As Plesk has discontinued support for Coldfusion a while back (12.5?), I'm looking for options to continue to support it for my customers going forward. Any new servers I set up for my CF clients won't be able to take advantage of the integration with Plesk that we had before.

Rather than tell my clients "We no longer support it...", I'd rather come up with a solution. So here's what I came up with...

Using a normal install and implementation of Plesk for Linux, my clients would be able to create websites, email etc. as they always have.
The website files stored in the httpdocs folder would be the the typical files you would find in any site - coldfusion, php, html etc.
  • I launch a Coldfusion docker container for each site that requires CF.
  • Configure Port Mapping (don't use automatic).
  • Configure the path to point to the httpdocs of that site.
  • Set any necessary CF environment variables per container documentation.
  • Configure Docker Proxy Rules to point traffic to Docker container for site.
I know very little about Docker, but after a little trial and error I was successful in setup and configuration. I'm confident that I can set up a website account and configure it for CF in a matter of just a few minutes. The user continues to manage their site and services as normal.

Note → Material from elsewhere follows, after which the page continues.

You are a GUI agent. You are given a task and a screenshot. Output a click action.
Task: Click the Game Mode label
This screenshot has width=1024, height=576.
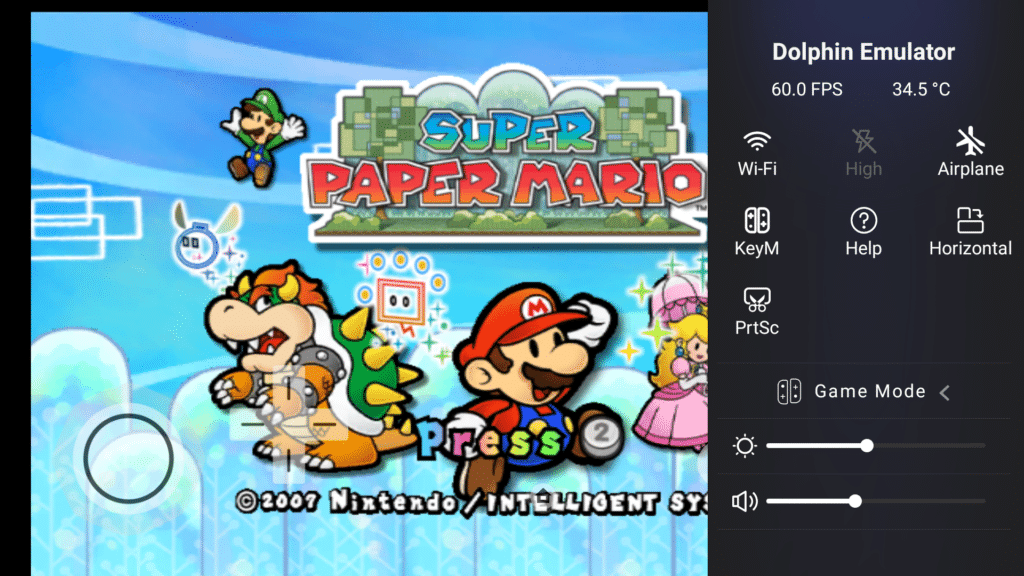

Here are some assessments and assumptions I've made.
  • The CF instance for that website runs in its own space and will not affect the performance of any other sites as long as the host is sufficiently equipped.
  • The configuration of CF is specific to that website.
  • CF management can be delegated to the client for datasource, debugging and other common tasks.
  • You can still configure your website to serve other types of files that CF can't interpret by isolating CFML in folders ad creating mappings to those folders.
  • You can run different versions of CF on the same host, possibly even for the same site.
Does anyone else employ this method or something similar?
Have you had any luck with this in a production environment?
What type of host resources should I assume necessary for each instance?